The online calendar startup Kiko has been sold on eBay for $258K. The bidding story is here. Following the successful sale of the meta-search engine Jux2 for $101K, eBay is really becoming a plausible way to cash out.

Kiko was seed-funded by Paul Graham’s YCombinator, for the price of one programmer’s 6 month salary. Paul sums up Kiko’s failure in two words: Google Calendar. Supposedly it was the integration with Gmail that made Google Calendar more useful. This is the same office-effect Microsoft has used in the past to combat rival office products: integrating products together.

Whilst Paul was blaming competitors for failure, the founders blogged their own thoughts on why they failed. In summary:

- Stay focused

“Most entrepreneurs have lots of ideas. Often times, many of them may be really good. I don’t know about you, but my favorite part about startups is talking about new products and new business ideas. If you’re a creative person, it’s very easy to get side-tracked on side ideas when you really should be working on your main one. This is bad. Bad, bad, bad. We did this a lot with Kiko, and it caused many delays in getting the product out the door.”

- Don’t release too early

“You always hear “Release early, release often”, especially if you hang around Paul Graham crowd, but the footnote that doesn’t get enough airplay is that you shouldn’t release too early … You only get one shot to impress people; don’t blow it because they won’t coming back next week to see if you’ve improved.”

- Build incrementally

“We tried to build the ultimate AJAX calendar all at once. It took a long time. We could have done it piece by piece. Nuff said.”

- Do it right from the beginning

“Cute hacks can cost you time. Take the time to do things right from the beginning. Seriously.”

- Hire Slow, Fire Fast.

- Define your target market, don’t just target the early adopters

“… If you ever want to gain any real traction as an online calendar service you have to target the cubicle dwellers and their Outlook calendars that only exist outside the (Techno)sphere. Techie users are fickle, transient and demanding. You can spend all of your time implementing ATOM feeds and hCalendar export and never be the better for it.”

“Our contact management and calendar sharing implementation did not meet our users’ needs because we never defined our target market. In addition, our designs for how these features should behave were negatively affected by our marriage to the existing, and broken, workflow in Kiko 1.0. Techies, families, social groups, and businesses all have different needs for sharing their calendar data with others and, by ignoring that fact, we created a solution that met no one’s needs.”

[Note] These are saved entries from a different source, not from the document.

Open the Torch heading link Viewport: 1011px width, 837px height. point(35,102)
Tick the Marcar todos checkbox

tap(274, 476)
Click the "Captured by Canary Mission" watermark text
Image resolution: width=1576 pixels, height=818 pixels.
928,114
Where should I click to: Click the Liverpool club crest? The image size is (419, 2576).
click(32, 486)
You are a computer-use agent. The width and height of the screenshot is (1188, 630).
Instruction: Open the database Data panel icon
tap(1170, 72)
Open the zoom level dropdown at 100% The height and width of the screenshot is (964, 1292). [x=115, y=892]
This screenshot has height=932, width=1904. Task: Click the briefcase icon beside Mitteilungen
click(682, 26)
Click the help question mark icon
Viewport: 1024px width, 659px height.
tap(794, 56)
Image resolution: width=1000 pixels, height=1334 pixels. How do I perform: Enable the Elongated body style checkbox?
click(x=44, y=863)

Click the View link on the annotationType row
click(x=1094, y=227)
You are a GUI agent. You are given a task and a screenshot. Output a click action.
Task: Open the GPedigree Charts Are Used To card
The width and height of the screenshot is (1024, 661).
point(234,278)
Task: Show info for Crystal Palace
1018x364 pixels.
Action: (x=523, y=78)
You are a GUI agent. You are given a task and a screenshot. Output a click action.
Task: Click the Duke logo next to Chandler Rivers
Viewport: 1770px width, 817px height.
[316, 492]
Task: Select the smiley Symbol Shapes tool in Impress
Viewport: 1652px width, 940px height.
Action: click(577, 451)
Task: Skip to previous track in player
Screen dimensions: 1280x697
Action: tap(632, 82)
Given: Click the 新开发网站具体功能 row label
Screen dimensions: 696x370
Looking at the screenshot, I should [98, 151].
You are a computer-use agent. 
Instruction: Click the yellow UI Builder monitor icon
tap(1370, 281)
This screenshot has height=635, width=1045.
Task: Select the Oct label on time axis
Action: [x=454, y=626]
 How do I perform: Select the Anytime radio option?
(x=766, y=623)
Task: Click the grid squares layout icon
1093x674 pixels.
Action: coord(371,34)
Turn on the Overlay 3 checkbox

It seems that all of these points come down to one thing - focus. If you focus your ideas and your business you will have less features to maintain, the ability to build incrementally, be careful about who you hire, and target the right market. Its better to be the leader of a niche market, then a nobody in a large one. Less is more.

The classical reason for failure - hubris - still applies. I think the web 2.0 hype has given the founders unrealistic ideas about their market, product, and value. Whilst the geeky early adopters are willing to try anything, it is not an indication of quality. Imagine what the techcrunch crowd would actually think of MySpace if it just came out. Realistically, Kiko’s user interface was far from perfect for anyone who doesn’t know the term AJAX. Google does lots of things at a time, and yet their calendar looks neater. If calendaring is all you do, you better make sure yours is not just better, its amazing. That takes some real calendar passion, far beyond making a web version of outlook.

I wish the founders all the best, and hope they find that failures are just as valuable as hits.